Un percorso di rinascita
Stefano Arienti ha realizzato le pareti della chiesa, ideando un giardino che scorre lungo il perimetro laterale, punteggiato e intervallato da oculi che si aprono nei muri e lasciano filtrare la luce. Con la collaborazione dell’architetto Pippo Traversi l’opera riesce a innestarsi e adattarsi perfettamente al senso complessivo della struttura, dove tutto appare in un misurato ed essenziale equilibrio formale. Proviamo ad immaginarci i fedeli, o semplicemente dei curiosi visitatori, che percepiscono intorno a sé questo ambiente sobrio e profondo allo stesso tempo, con le incisive panoramiche che il regista Marcassoli ripete da più lati, senza mai voler insistere su precisi particolari, quasi che lasciasse proprio a noi il compito di guidare lo sguardo in uno spazio che appare un abbraccio, proprio come se ci trovassimo all’interno di un giardino e il candore delle pareti fosse la rifrazione di una luce che ci accoglie e ci ospita come un antico locus amenus.
L'arte e la fede
Un altro spunto di notevole interesse all’interno del film è la riflessione che Mastrovito, Arienti e Monsignor Gervasoni fanno sul concetto dell’arte contemporanea all’interno della chiesa e quale ruolo debba avere nei confronti dello spettatore.
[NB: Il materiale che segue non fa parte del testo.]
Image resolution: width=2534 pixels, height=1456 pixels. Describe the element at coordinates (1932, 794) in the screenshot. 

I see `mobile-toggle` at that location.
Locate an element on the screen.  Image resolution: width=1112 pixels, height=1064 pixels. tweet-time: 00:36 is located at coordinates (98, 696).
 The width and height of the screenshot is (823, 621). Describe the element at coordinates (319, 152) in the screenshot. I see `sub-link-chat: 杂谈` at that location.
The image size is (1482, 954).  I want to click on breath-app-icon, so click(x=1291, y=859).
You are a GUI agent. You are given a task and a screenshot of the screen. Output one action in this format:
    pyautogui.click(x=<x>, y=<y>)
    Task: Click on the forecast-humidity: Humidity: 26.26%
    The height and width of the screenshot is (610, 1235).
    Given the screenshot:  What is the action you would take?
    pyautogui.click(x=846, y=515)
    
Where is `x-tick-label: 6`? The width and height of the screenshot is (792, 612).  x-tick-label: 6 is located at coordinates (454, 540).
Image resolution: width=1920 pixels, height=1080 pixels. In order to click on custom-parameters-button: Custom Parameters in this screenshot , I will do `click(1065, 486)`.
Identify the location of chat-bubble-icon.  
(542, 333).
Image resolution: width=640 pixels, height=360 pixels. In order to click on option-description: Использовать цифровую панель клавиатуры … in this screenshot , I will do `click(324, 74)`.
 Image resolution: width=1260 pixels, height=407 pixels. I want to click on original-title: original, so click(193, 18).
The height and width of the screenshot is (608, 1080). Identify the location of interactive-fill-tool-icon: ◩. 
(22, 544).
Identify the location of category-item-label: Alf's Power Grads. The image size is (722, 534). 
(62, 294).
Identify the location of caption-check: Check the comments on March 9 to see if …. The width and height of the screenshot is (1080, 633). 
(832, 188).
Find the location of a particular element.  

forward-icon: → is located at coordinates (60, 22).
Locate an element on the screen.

I due artisti richiamano il loro personale modo di sentire e riformulare ciò che hanno assimilato dal passato rielaborandolo in chiave moderna, e il loro tentativo di esprimersi facendo un ponte tra storia e presente. Monsignor Gervasoni interviene con una visione dell’arte che nello specifico è rappresentazione del sentire umano libero dalla razionalità, perciò la fede, e la sua condivisione attraverso l’arte, diventa un messaggio cristiano e umano allo stesso tempo, della fratellanza spirituale tra gli uomini che si realizza in un luogo, appunto, che è come una carezza.